Tuesday, March 18, 2014

BICEP2

I am trying to understand the details myself. If you want hairy details, look here, here (Lubos has a guest poster), or here or here for a little more on how reliable it looks. Or have a crack at the paper yourself--I haven't finished it yet.

The coolest of the pictures show what look like twists. That's what they are. Light, being oscillating electric and magnetic fields, has a direction for the electric field and another for the magnetic field. Most of the time the directions in a collection of light are random, but you can get polarized light from particular sources, or by blocking out the polarization you don't want, and some more exotic ways.

The twists in those pictures...

You remember waves in the sea, and up and down waves on a slinky, and pressure waves along the slinky.

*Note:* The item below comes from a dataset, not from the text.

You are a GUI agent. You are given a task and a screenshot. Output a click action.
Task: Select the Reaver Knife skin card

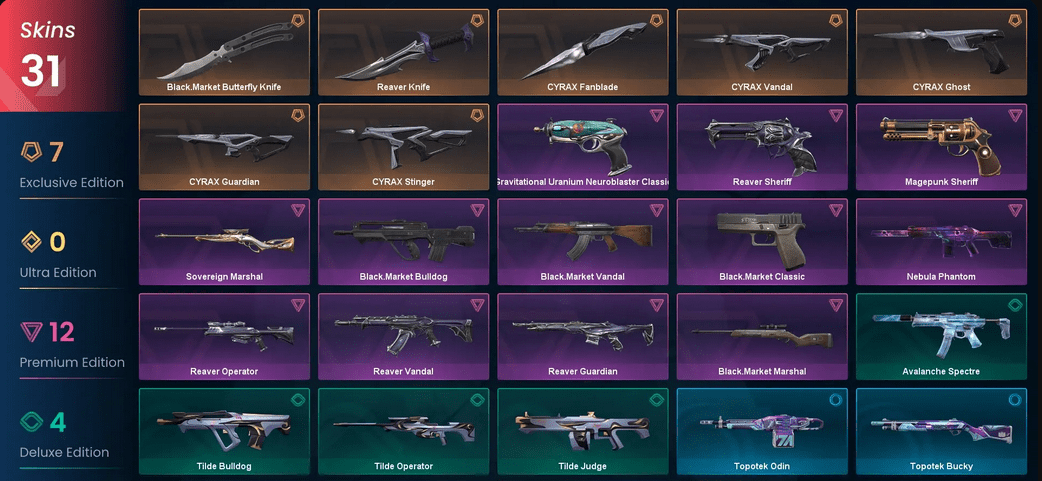403,52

In physics class you may have been introduced to "twisting waves" in a rod--you can't quite get those to propagate along the slinky--and not in the ocean or the air at all.

But gravity waves are different, and they can be "twisty" Please follow that link for the picture to see what a twisty wave can look like.. If, as looks more and more likely, the universe grew from a big bang, even relatively small fluctuations early on should leave some kind of imprint. Unless they've made some mistakes, they're looking at the impress of gravity waves on the universe very early on. (The pictures represent a small section of the sky.)

If this pans out, it is probably Nobel material.